Employment: Archives 2014 & Earlier

Training Is Key in Seeking Partners for Summer Jobs Programs

Faced with the reality of no federal funding for summer job programs this year, workforce board directors are focusing on strategies to engage local businesses in job programs – and advocating more federal and state support in future years.

 At the National Association of Workforce Boards meeting in Washington this week, new strategies for summer jobs program sustainability was the focus of a panel discussion led by National Youth Employment Coalition Executive Director Mala Thakur.  

“The goal here is to take the partners that we’ve developed and turn that into an unsubsidized summer youth employment program,” said Jim Boucher, who as director of youth services for Hartford’s Capital Workforce Partners tapped into federal Temporary Aid to Needy Families (TANF) funding for last summer’s program.

The fact that local businesses are capable of providing internships or paid jobs to the area’s youth – after training from their local workforce investment board – was a given for those attending the session. It was the manner in which to engage these potential employers that sparked the most interest from the attendees.

Senior vice president of Goodwill Industries John Collins made numerous suggestions, emphasizing that  workforce boards need  to stop dwelling on barriers to employment and focus instead on turning their area’s youth into qualified candidates. “Unless you can say we’re working on skill levels” when reaching out to local businesses “I think you’re talking in circles for a while,” Collins told the session.

Others echoed the need for boards to design a successful communications campaign to reach out to employers. Margie de Ruyter, director of youth programs at the San Diego Workforce Partnership, shared the exact pitch she makes to local businesses and chambers of commerce to encourage them to provide summer jobs for San Diego County youth. “I think businesses do care; it’s how you engage them,” de Ruyter said.

De Ruyter advised the group to:

*  Inform businesses about the Work Opportunity Tax Credit they would receive from the U.S. Department of Labor for providing jobs to low-income youth.

*  Create a list of frequently asked questions in order to dispel myths that are prevalent in the private sector about hiring summer jobs eligible youth.

*  Explain that the board provides work-readiness training before participants start the job. She said it allays businesses’ concerns about hiring youths with behavioral problems.

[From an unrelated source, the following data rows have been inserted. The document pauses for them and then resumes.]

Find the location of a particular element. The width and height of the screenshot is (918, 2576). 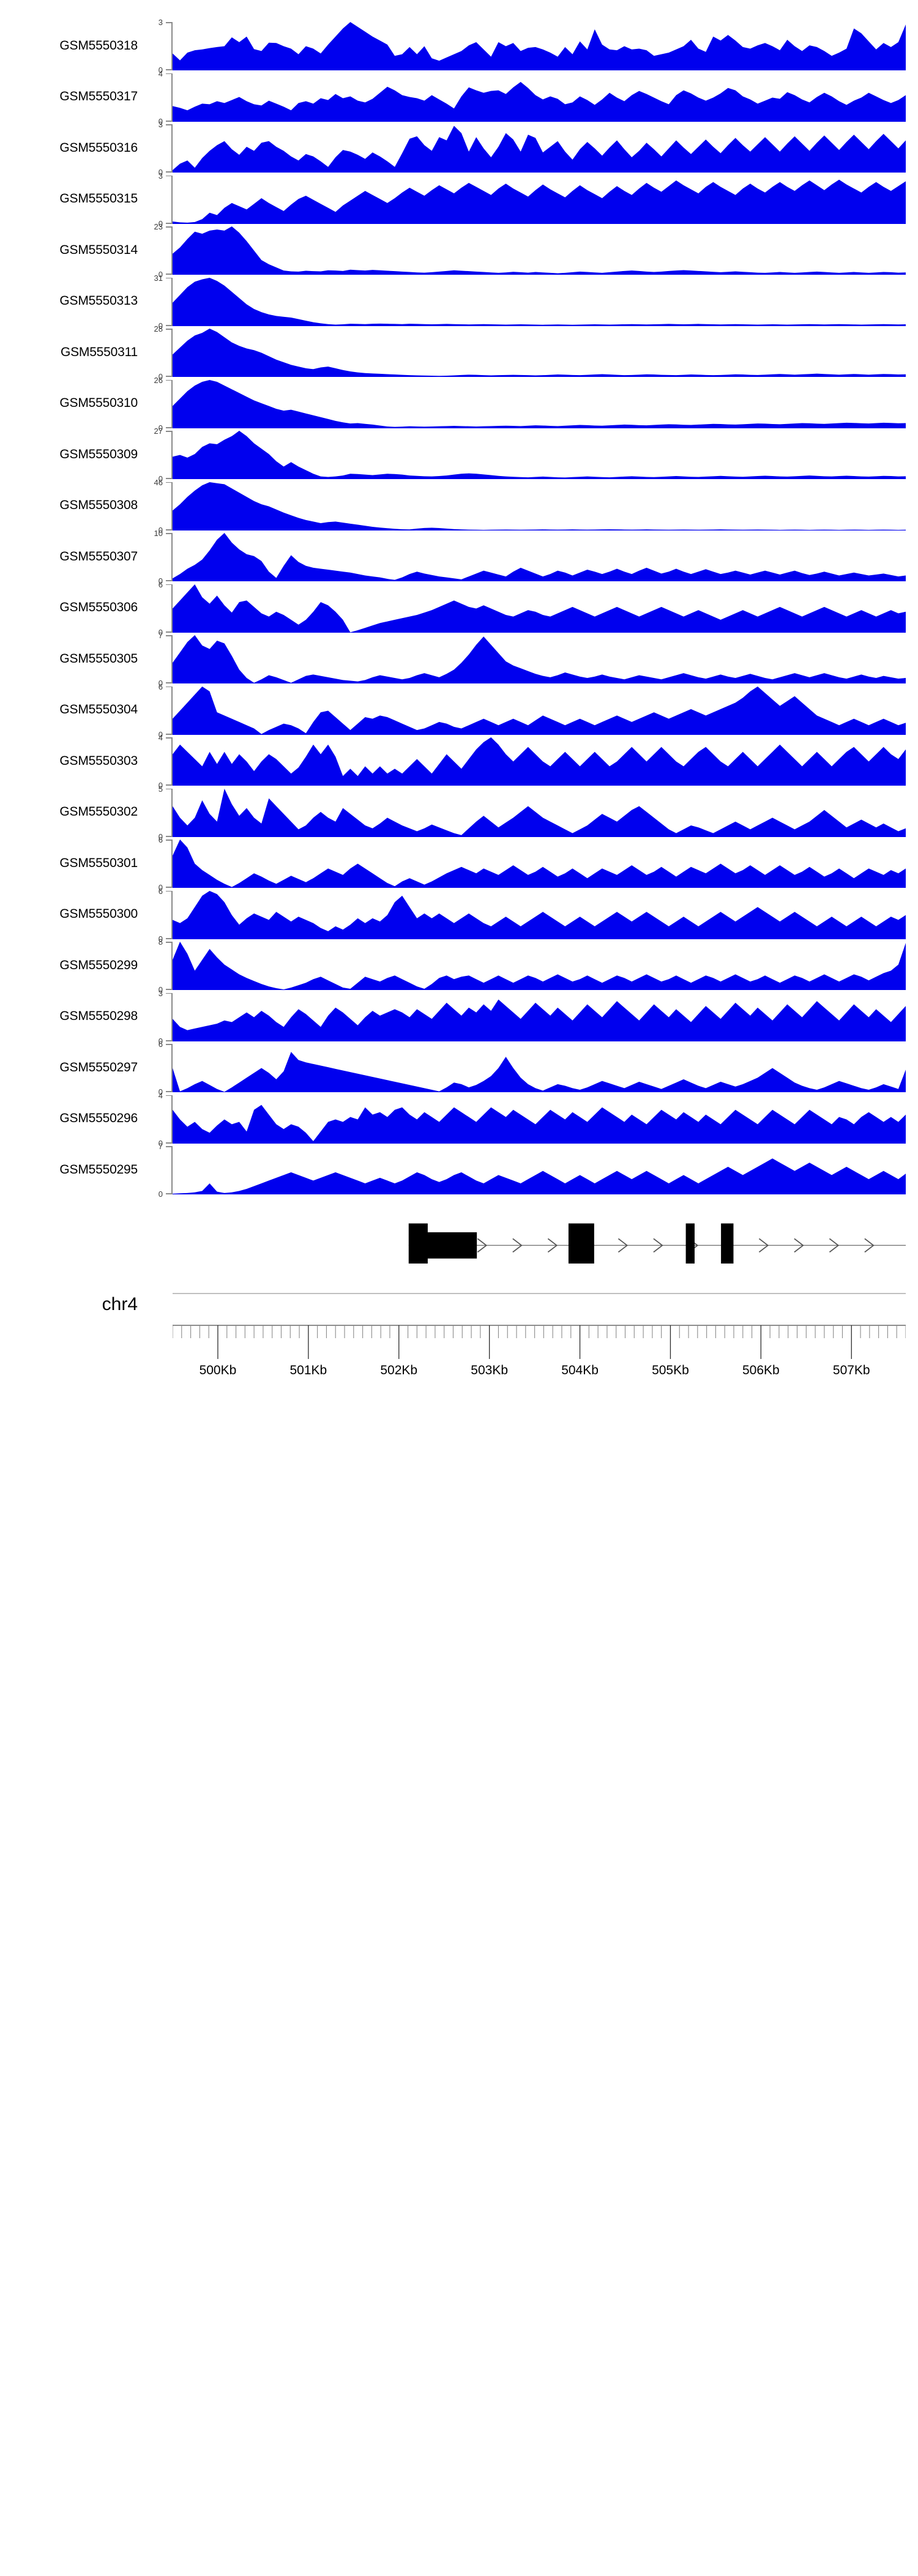

coverage-track: GSM5550307 10 0 is located at coordinates (459, 557).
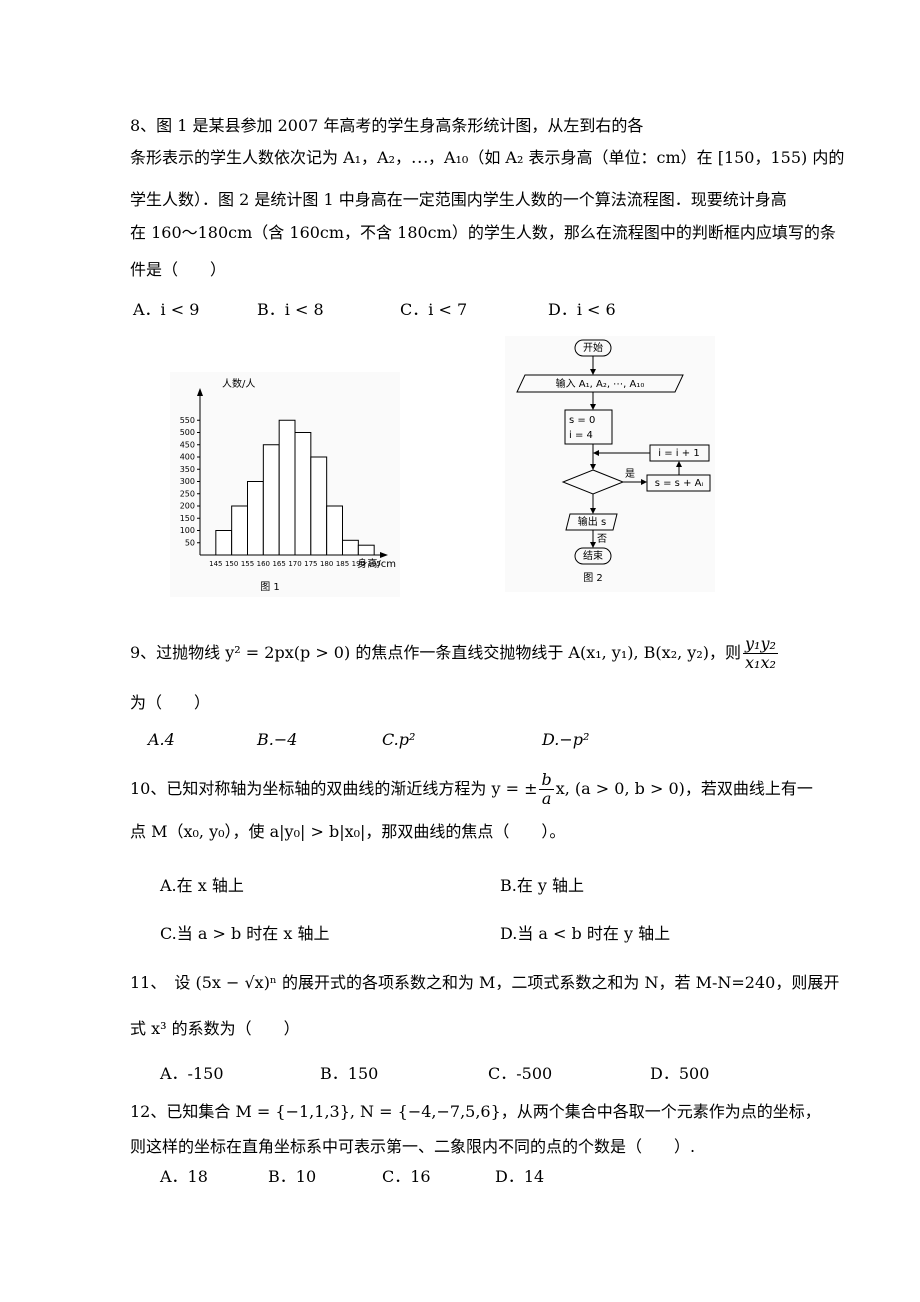  Describe the element at coordinates (520, 1176) in the screenshot. I see `option: D．14` at that location.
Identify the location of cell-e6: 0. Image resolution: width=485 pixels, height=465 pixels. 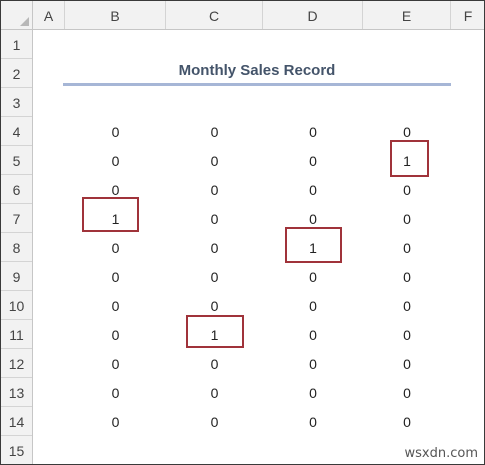
(407, 190).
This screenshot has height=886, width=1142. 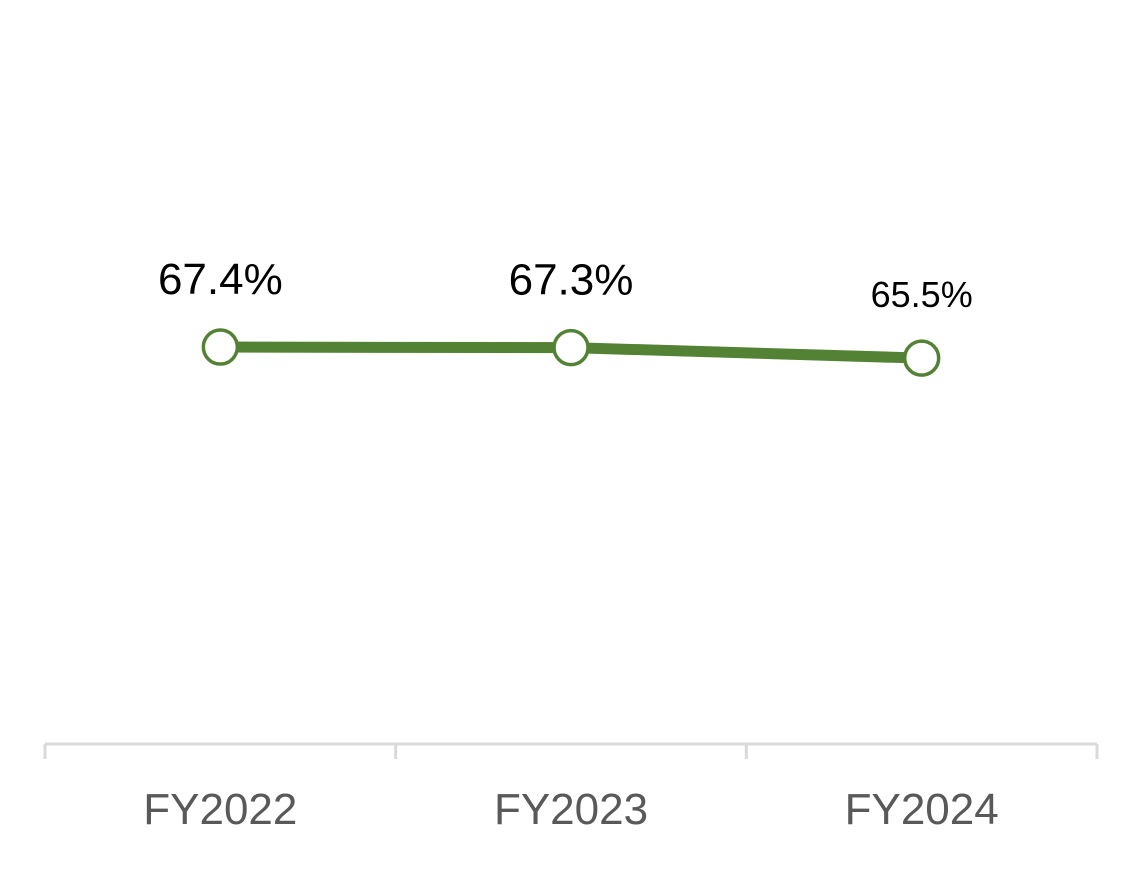 I want to click on data-label: 67.4%, so click(x=220, y=280).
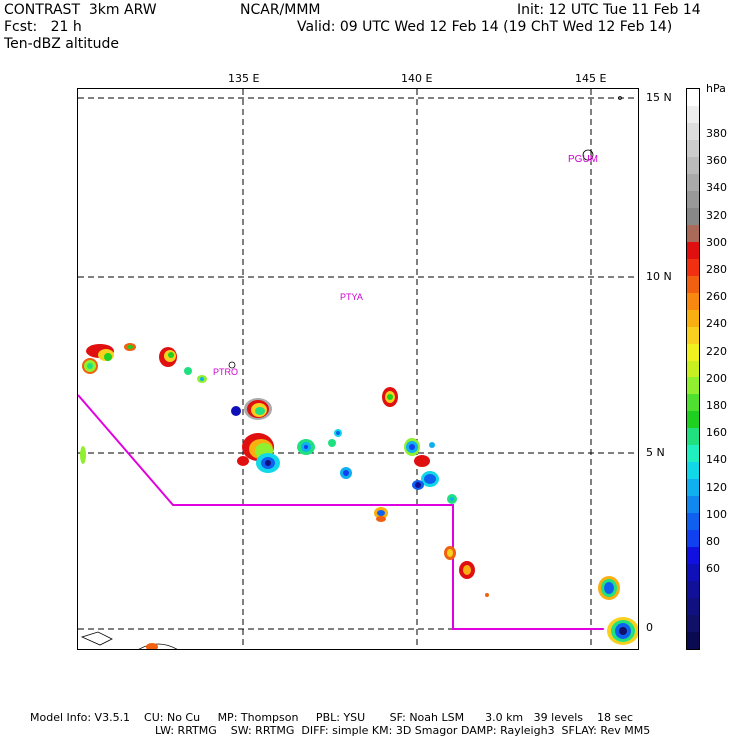  Describe the element at coordinates (716, 460) in the screenshot. I see `colorbar-tick-label: 140` at that location.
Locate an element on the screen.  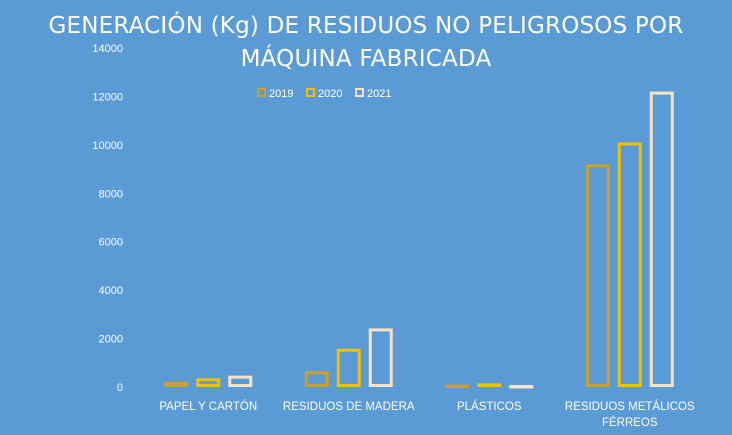
y-tick-label: 2000 is located at coordinates (111, 340).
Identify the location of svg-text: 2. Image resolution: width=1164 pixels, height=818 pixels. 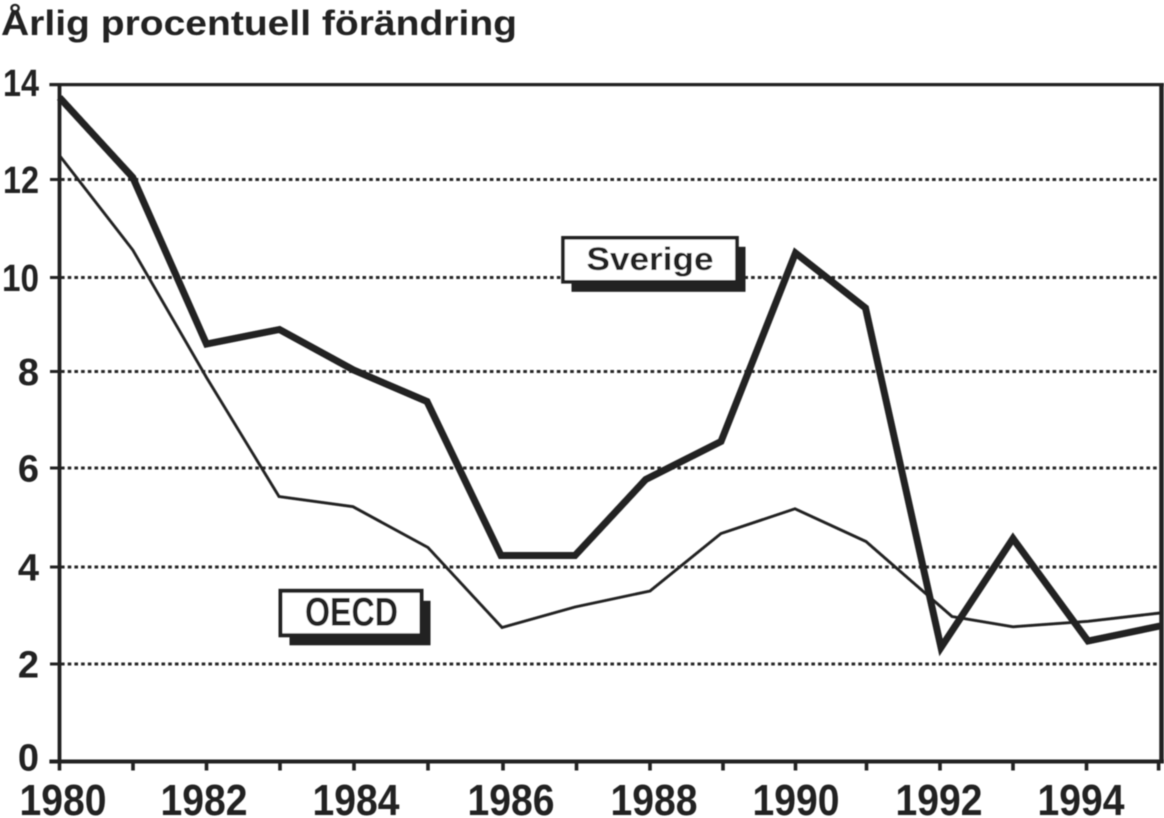
(28, 665).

Collins told the group to accentuate the various skills training that workforce board provide. “We never use the term soft skills; it’s essential employability skills,” Collins said.

Boucher and Thakur offered ways to garner local support.

Boucher, a member of the Hartford city council, said he got in contact early with his city’s newly elected mayor to ensure summer jobs was a priority, and leveraged that relationship into a meeting with the local chamber of commerce. He also said that by reaching out to workforce boards in neighboring states he was able to share items with New York and Massachusetts that gave him good ideas for advocating state funding.  

As for the actual content of his pitch for summer jobs funding to politicians, Boucher is a proponent of pointing to studies showing reduced crime rates in areas that have robust summer youth employment programs. De Ruyter cautioned against scaring off business leaders with too much talk of crime, noting that they might be more amenable to economic-driven approaches.

“In California we found the most effective advocates were the youths themselves,” said Jennifer Mitchell of the California Workforce Association.  She told of taking a summer jobs participant to testify before the state legislature in Sacramento. Though the bill was ultimately unsuccessful, she said she believes the youth’s input brought in added bipartisan support. Mitchell also said she’s also had youth participants send postcards to politicians, informing them the money the youths received from summer jobs was used to help cover basic family expenses.

Despite their appeals and strategies, de Ruyter and Boucher said they will serve no more than half the number of youth they had in their summer programs last year.

And as the discussion moved to Capitol Hill, the frustration in the room was apparent. Thakur said she has heard no word from the House or Senate on whether the Workforce Investment Act would even be considered for reauthorization in the 112th Congress, and added that there are only a “handful” of summer jobs champions on the Hill. 

“I think [politicians] have a fair sense of what’s going on, but we need to be graphic and clear. We need to be tedious with them,” Boucher said. “The numbers projected are almost dismal and frightening.”